Senior Research Officer, Katie Chartrand is leading JCU’s involvement in the project. She said the eggs and sperm will be combined in enclosures on the reef and in tanks to produce the coral larvae.
“After we have grown the larvae they will be released onto degraded coral areas off Cairns. The idea is to rapidly increase the rate of successful recruitment of new corals in damaged parts of the reef.”
Ms Chartrand said the research team will use innovative methods to rear millions of coral larvae with improved performance and uptake of the microscopic symbiotic algae, which are required for coral survival. “Trials have shown improved settlement and survival of juvenile corals using this approach.
These techniques will be combined with new methods to scale-up mass coral larval restoration on some experimental reef areas that were damaged by the 2016 and 2017 mass coral bleaching events on the northern Great Barrier Reef,” she said.
The project is led by Southern Cross University Marine Ecology Research Centre director Professor Peter Harrison, whose research in coral reproduction and larvae has rapidly advanced the potential for large-scale reef recovery.
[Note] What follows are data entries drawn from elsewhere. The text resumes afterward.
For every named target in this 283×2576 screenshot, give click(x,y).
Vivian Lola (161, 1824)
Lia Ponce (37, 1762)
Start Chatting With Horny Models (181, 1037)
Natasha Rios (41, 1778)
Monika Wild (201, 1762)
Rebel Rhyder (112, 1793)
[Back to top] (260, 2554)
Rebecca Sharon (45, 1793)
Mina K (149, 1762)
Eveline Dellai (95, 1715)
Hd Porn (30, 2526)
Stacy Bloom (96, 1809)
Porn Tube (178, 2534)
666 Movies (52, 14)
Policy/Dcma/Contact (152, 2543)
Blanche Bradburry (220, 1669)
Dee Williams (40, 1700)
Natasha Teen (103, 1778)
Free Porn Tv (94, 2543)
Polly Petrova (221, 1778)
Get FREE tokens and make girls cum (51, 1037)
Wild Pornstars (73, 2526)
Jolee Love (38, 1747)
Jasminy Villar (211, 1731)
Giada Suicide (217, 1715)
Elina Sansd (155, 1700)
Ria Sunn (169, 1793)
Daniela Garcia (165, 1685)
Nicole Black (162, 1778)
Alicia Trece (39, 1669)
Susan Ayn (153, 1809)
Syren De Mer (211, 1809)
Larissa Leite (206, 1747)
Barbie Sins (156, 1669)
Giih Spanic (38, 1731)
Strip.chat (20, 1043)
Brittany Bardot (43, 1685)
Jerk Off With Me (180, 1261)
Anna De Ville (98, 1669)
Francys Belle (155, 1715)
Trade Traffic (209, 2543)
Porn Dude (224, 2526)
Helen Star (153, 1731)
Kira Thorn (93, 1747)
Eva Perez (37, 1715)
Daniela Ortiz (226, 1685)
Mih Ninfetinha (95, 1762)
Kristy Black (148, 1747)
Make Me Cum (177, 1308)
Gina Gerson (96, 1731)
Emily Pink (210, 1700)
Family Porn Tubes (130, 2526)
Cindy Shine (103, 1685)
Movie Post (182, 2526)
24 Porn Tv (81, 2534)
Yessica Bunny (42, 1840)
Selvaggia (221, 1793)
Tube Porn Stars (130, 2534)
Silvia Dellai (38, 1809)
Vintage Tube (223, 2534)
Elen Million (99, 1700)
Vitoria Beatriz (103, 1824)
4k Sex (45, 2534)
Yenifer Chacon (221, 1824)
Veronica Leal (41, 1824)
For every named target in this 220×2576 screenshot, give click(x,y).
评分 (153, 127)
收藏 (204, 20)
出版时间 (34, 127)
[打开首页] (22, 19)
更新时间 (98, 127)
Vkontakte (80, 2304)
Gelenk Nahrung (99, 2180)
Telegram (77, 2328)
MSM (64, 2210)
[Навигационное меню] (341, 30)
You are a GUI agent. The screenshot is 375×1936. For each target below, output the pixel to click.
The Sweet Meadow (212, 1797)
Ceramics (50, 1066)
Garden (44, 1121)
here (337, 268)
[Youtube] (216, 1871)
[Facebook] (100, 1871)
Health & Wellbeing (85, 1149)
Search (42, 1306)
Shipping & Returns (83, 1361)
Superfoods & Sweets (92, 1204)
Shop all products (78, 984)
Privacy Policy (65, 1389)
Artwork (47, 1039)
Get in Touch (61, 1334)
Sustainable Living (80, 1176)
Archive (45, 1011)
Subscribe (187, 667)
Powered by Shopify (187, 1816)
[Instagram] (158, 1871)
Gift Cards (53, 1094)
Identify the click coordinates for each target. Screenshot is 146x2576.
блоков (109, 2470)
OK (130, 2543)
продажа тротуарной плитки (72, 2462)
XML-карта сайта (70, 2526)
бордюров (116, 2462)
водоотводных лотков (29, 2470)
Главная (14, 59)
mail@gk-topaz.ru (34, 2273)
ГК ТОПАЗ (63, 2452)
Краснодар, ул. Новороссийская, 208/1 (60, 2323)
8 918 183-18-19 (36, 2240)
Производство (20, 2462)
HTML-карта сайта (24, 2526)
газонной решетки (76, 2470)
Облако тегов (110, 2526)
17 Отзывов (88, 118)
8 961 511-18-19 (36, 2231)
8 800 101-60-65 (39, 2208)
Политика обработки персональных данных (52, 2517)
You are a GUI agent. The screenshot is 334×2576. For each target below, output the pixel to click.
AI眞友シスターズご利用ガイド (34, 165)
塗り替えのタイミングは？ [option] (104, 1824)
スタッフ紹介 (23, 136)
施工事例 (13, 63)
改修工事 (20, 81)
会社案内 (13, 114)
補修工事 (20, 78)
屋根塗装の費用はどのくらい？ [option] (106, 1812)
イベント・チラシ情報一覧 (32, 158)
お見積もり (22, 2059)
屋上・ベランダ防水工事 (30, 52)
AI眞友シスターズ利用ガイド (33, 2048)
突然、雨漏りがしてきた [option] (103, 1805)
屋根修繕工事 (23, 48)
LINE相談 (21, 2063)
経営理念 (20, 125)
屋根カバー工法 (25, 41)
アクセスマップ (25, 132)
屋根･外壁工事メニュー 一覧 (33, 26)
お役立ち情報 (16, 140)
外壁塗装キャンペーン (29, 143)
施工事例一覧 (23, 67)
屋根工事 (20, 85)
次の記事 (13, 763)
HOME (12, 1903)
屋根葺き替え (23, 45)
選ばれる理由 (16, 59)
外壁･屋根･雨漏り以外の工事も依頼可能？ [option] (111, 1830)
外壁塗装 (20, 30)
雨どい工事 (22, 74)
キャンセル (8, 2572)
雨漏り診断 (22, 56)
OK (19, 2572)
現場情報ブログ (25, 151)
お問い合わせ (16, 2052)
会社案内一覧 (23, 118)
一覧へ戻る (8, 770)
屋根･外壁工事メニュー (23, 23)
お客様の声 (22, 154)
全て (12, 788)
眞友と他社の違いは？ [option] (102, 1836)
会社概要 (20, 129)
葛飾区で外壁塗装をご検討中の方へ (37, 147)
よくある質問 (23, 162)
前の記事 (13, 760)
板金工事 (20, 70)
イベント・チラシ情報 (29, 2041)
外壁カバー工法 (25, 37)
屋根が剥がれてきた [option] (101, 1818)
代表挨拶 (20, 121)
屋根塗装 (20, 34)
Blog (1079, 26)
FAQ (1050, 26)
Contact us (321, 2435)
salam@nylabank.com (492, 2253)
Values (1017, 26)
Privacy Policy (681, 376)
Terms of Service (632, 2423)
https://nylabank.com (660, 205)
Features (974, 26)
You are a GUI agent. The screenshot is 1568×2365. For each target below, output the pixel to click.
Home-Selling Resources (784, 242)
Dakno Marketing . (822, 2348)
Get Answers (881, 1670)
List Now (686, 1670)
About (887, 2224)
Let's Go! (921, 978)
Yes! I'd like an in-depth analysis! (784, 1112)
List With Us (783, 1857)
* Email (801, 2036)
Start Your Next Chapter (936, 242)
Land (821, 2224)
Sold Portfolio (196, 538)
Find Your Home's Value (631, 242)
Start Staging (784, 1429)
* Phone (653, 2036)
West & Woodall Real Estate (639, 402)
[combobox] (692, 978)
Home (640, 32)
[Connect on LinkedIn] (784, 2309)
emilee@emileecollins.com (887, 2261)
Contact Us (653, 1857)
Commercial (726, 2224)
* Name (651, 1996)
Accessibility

Together with their colleague Associate Professor David Suggett from University Technology Sydney, Ms Chartrand and Professor Harrison secured new funding for the project.
The project was one of six innovative ideas selected from a field of 69 international submissions to be funded from the Federal and Queensland Government’s $2 million Great Barrier Reef Coral Abundance Challenge. The Challenge was run by the Advance Queensland Small Business Innovation Research (SBIR) initiative under the auspices of which the six chosen projects will be field tested this year.
This collaborative partnership relies on key linkages Ms Chartrand and the JCU team have developed with local tourism and reef-based industries to be able to restore larger areas of reef than ever before. A key partner, Aroona Boat Charters, is providing a vessel and crew during the mass spawning event later this year to assist with rearing and settling the coral larvae safely onto the reef.
“We hope to make direct partnerships between science and other industry partners the norm rather than the exception as these innovations develop,” said Ms Chartrand. “Collaboration is fundamental to a successful outcome.”
The larval restoration technique has been successfully trialled by Professor Harrison and colleagues on reefs at Heron Island and One Tree Island on the southern Great Barrier Reef and in the Philippines.
Ms Chartrand said the research partners will conduct the rearing and settlement of coral larvae in the Vlasoff and Arlington Reef area off Cairns. The collection of eggs and sperm will begin during the mass coral spawning events on the reef in November. The rearing and release of the coral larvae will occur over the following weeks with monitoring of the project’s success to continue into 2019.
Ms Chartrand said the project “aims to buy time to support coral populations while policymakers continue the really hard work of capping emissions to halt climate change: the real root of the problem facing our reefs. It is the only way to ensure coral reefs survive in the future.”